We don't know for sure that the Smoke Monster's first appearance was when Jacob's brother entered the Source. There are, in fact, at least two clues implying he wasn't the first Smoke Monster: first of all, Mother to warn Jacob that entering the Source would be "worse than dying" implies that she knew the consequences - either because she had seen them herself, or because she had been told by a hypothetical previous guardian. Second, because if Mother was "just" the protector of the Island like Jacob (which is substantiated by "Across the Sea" and the fact that she is killed with a dagger without need to unplug the Source), then she couldn't have killed every hunter in the village, razed the village to the ground AND buried the well by herself. The devastation was too large - and she was obviously not invulnerable, given how she died.

So, either Mother had additional power we never learned about (which would be quite a cop-out, in my opinion), then she had the power to summon the Smoke Monster (compare the devastation of the village with the devastation wrought by the Smoke Monster in settlements during the series). And if the Smoke Monster wasn't Jacob's brother yet, then it must have been something else.
Great, so we are meant to believe that everything we learned from Jacob was essentially just his opinion? Shouldn’t there be some semblance of universal truth to Jacob’s ideology?

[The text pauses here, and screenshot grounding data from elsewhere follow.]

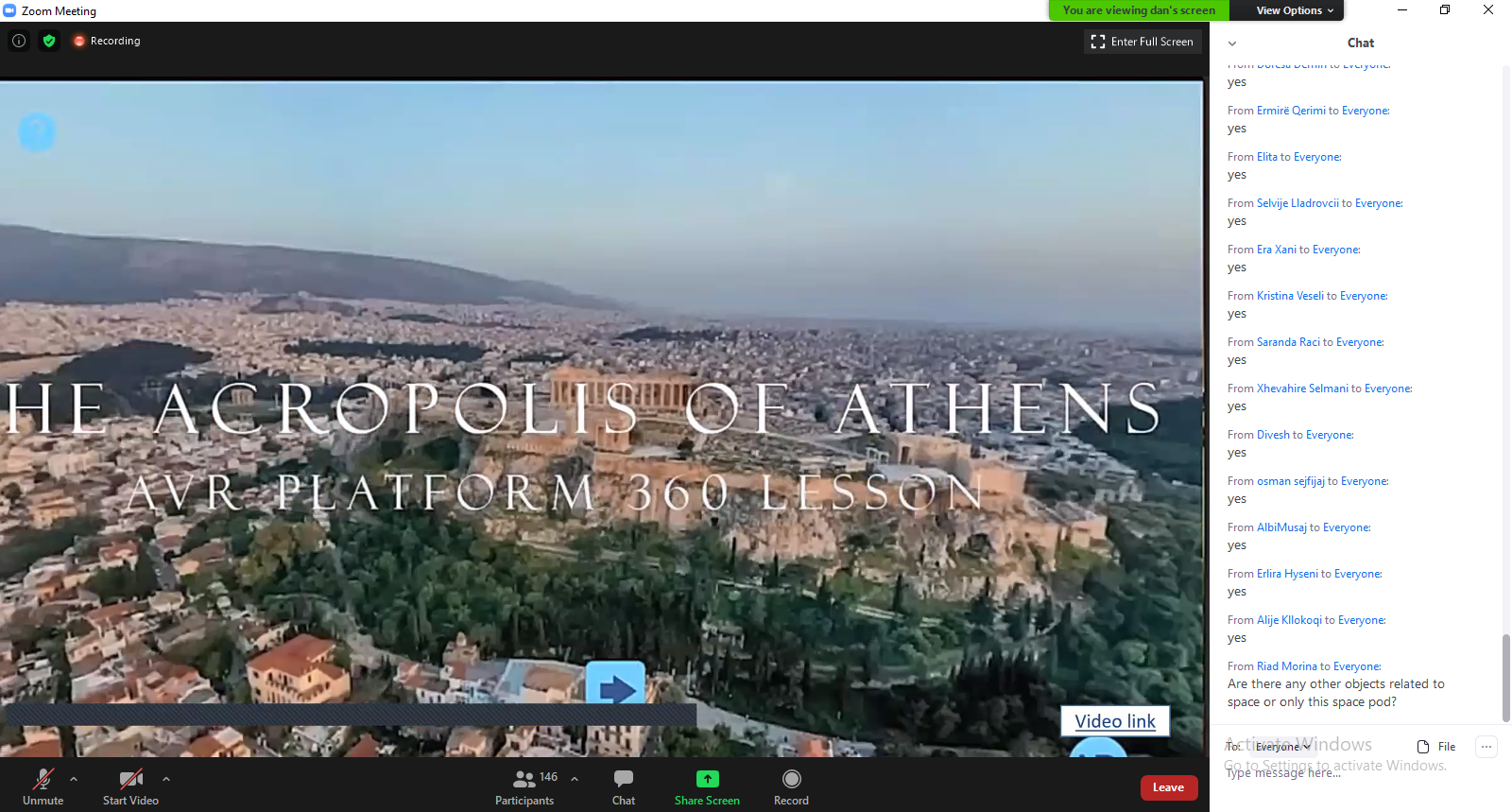Image resolution: width=1512 pixels, height=812 pixels.
Task: Click the Share Screen button
Action: [x=707, y=786]
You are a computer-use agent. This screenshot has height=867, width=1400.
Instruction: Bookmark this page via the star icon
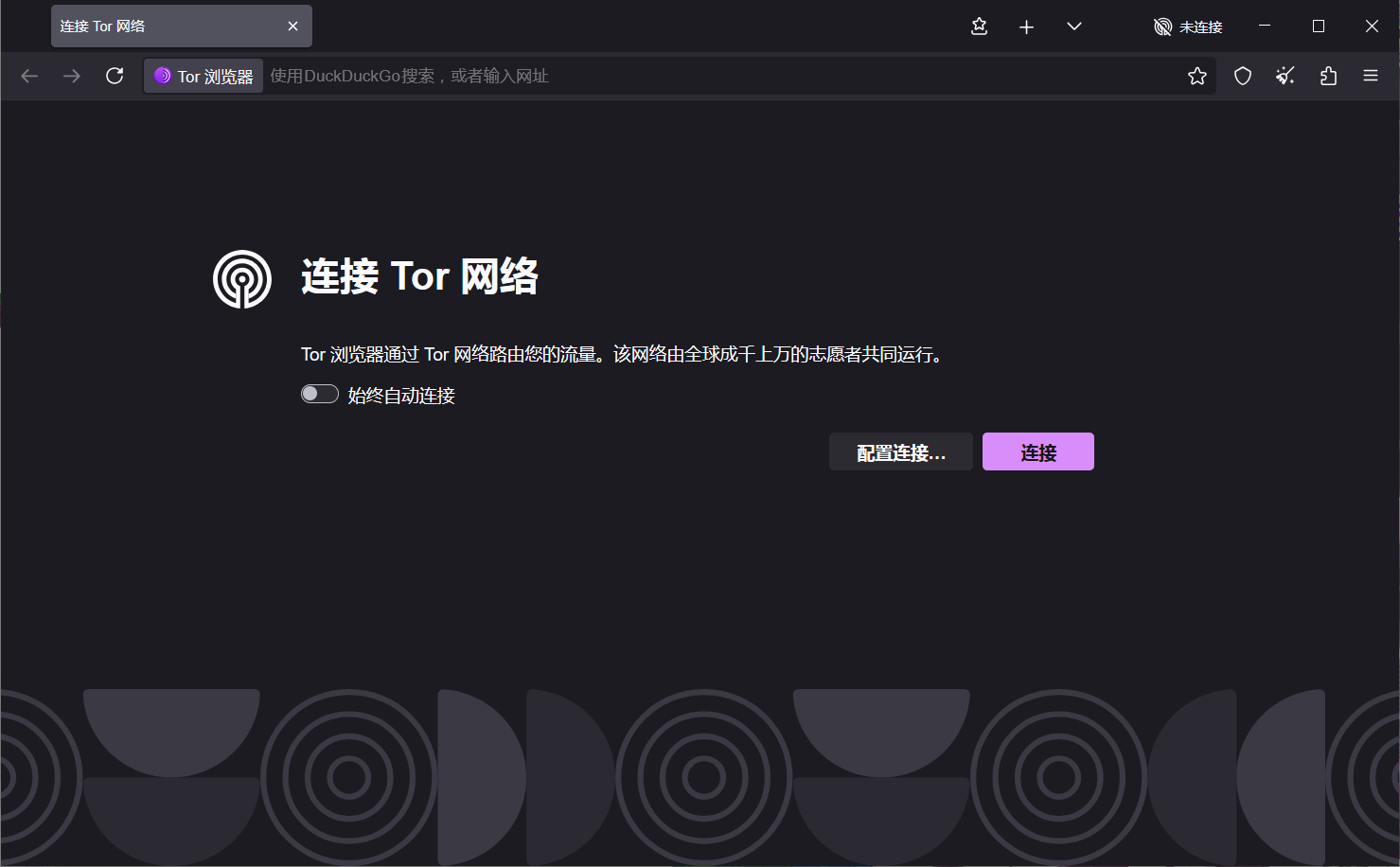[x=1196, y=76]
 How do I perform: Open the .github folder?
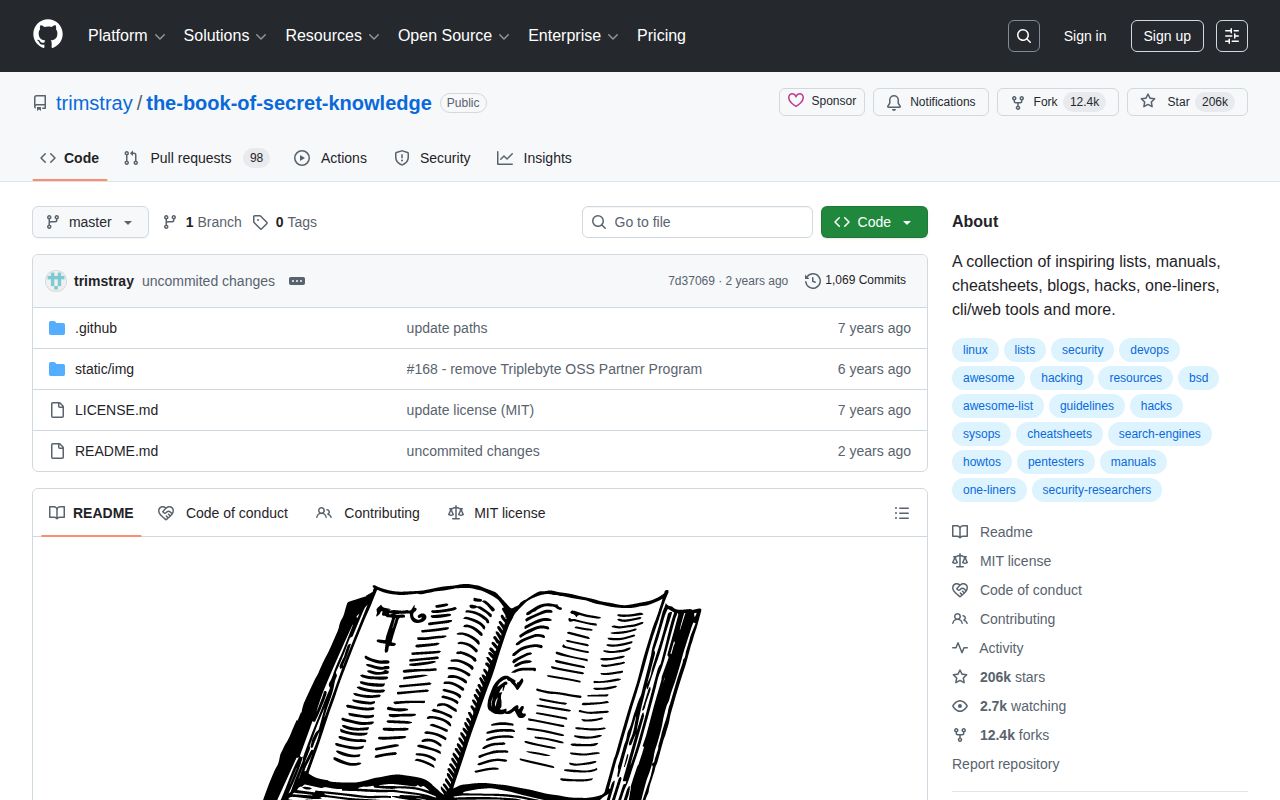pos(96,328)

Somewhere, Lurch is laughing.
Well, if the whole framework of the story is a battle of abstract concepts - free will versus fate, at the very least - and they even went so far as to discuss the nature of the afterlife, then yes, I think there should be some semblance of universal truth to Jacob's ideology, otherwise in my opinion they undermined the entire moral and philosophical foundation of the show.